そんなことに思いを巡らせているうち、わたしは無意識のうちにふらふらと古墳のすぐそばまで近づいてしまっていた。
周濠を渡る石橋の手前にはいまにも崩れそうな鳥居が建ち、かたわらには県指定史跡の案内板が設けられている。
自然と手を合わせて、古墳に向けて首を垂れた。
ふいに、わたしの脳裡に浮かび上がる文字があった。
”鬼門”。
この古墳がある橋本という町は、和歌山県の最北東端にあって大阪府と奈良県に境を接している。
北東、すなわち丑寅の方角は、まさしく表鬼門だ。
この古墳は、紀伊の鬼門に築かれているのではないか。
そう思い至った時、耳の奥できんっ、と鍵のかかるような音がして、周囲の景色が歪んでいくような眩暈を感じた。
初めてではない。子どもの頃から時折あることだった。
けれど今回のそれは、足元から這い上るような悪寒を伴っている。
ふらついて鳥居に手をつくと、視界の端でなにかがうっすらと光っているようだ。
あれは……。
石室……?
顔を上げると、ぽっかりと口を開けた石室の奥から、かそけき灯りが漏れ出している。
でも、そんな――。
陵山古墳の石室は、崩落防止のために土嚢で埋められていたのに――。
そう思った瞬間、頭上の樹々から一斉に鳥の飛び立つ音がして、ギャアーッと耳をつんざくような鳴き声が響いた。

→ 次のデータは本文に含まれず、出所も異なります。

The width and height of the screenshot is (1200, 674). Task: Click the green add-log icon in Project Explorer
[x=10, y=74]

わたしはおそろしさのあまり、両手で頭を抱えてその場にうずくまってしまう。
ざざざざざっ、ざざっ、ざざざざっ。
こずえの間を、何かがすごい速さで跳び回っているかのような気配を感じる。
固く目を瞑っていっそう身を小さくしたその時、
ざんっ。
すぐ目の前に何かが転がり落ちてきたような音が立って、わたしは反射的に目を上げた。
猿――。
次の瞬間、突風のような何か大きな力に跳ね飛ばされて、わたしの視界はそれきり闇に閉ざされた。
心が身体から離れて、ふわふわと浮いているような感覚。
こどもの頃、夕暮れ時の橋をわたる時や列車で長いトンネルに入る時、そんな際に感じたような何ともいえない不思議な感覚に包まれている。
闇の中、どれくらいの間そうしていたのかわからない。
けれど徐々に意識が身体に引き戻されていくのを感じるにつれ、うっすらと視界が戻ってきた。

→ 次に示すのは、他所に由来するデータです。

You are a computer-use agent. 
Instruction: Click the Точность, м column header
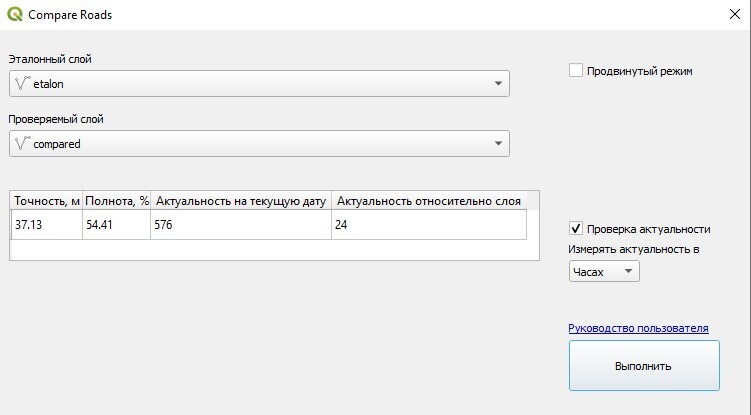pos(46,201)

霞んだ目を懸命にこらすと、薄闇のなか無数の生き物が激しく動き回っているのが見てとれた。
あれは、猿だ。
おびただしい数の猿が、あるいは牙をむきあるいは躍りかかり、何かと戦っているかのようだ。
はじめぼやけていたそれらは、わたしの焦点が合っていくにつれて徐々に姿を現していく。
割けた口から野放図に伸びる牙、爛々と赤く燃える目、黒く爛れた四肢には禍々しい爪が備わっている。
そして頭部には、穢れそのものを凝らせたかのような鋭い角――。
まぎれもない、鬼だ。
日高さんがメモに残そうとした、”オニ”に違いない。
鬼は古墳と御堂の間に見える、裂け目のような場所から一体また一体と侵入してきている。
猿たちは懸命に鬼の侵入を阻んでいるが、それでも振り払われ、打ち倒され、少しずつその数を減らしていっているようだ。
わたしが目を覚ましたのは、公園の端のあたりのようだった。
でも、周囲はさっきまで見ていたはずの景色ではなく、真っ黒な膜のようなもので遮断されている。
ふいに悪寒が背筋を駆け上った。
猿たちを振り払った鬼の一体が、わたしを見つけたのだ。
その鬼は赤い目をぎろりとこちらに向けると四つん這いになり、獲物を狙い定めた肉食獣のように殺到してきた。
身体が動かない。声が出ない。
穢れた牙がわたしを引き裂こうと迫ったとき、鮮やかな緋色が眼前に翻った。
「オン デイバヤキシャよ!共に喜びたまへ、スヴァーハ!」
榊の枝が横薙ぎに一閃され、鬼の口が真一文字に断ち割られた。
どちゃっ、と地に落ちたそれは断末魔の痙攣を起こし、腐敗したようにどろりと溶けていく。異臭とともに黒い蒸気のようなものが立ち上り、角のついた骨だけが残った。
「ユラ、さん……」
「しゃべらないで。あの御堂まで走るわよ」
助けてくれたのは、巫女を思わせる緋袴の装束に身を包んだ由良さんだった。
懐から檜扇を取り出し、小さく何かを唱えながらわたしの両肩、次いで眉間にそれを押し当てると、ふっと身体が軽くなった。
「この子たちは、鬼門除けの青面金剛神のお使い。あの庚申堂の結界はまだ生きている。道は猿たちが守ってくれるから、1・2・3の合図で全力で走って」
由良さんはわたしを抱き起し、右手にもう一度榊の枝を構えて大きく息を吸った。
「行くわよ。…1…2…3!」
彼女に手を引かれたわたしは、脱兎のごとく駆けだした。
陵山古墳。横穴式石室をもつ、和歌山県下最大の円墳。
その直径は約46mにもおよび、5世紀末~6世紀初頭の築造と考えられている。
出土品の多くは散逸してしまったが、多量の鉄製品やきぬがさを象った埴輪などがあったことから、在地首長の墓という見方が一般的だ。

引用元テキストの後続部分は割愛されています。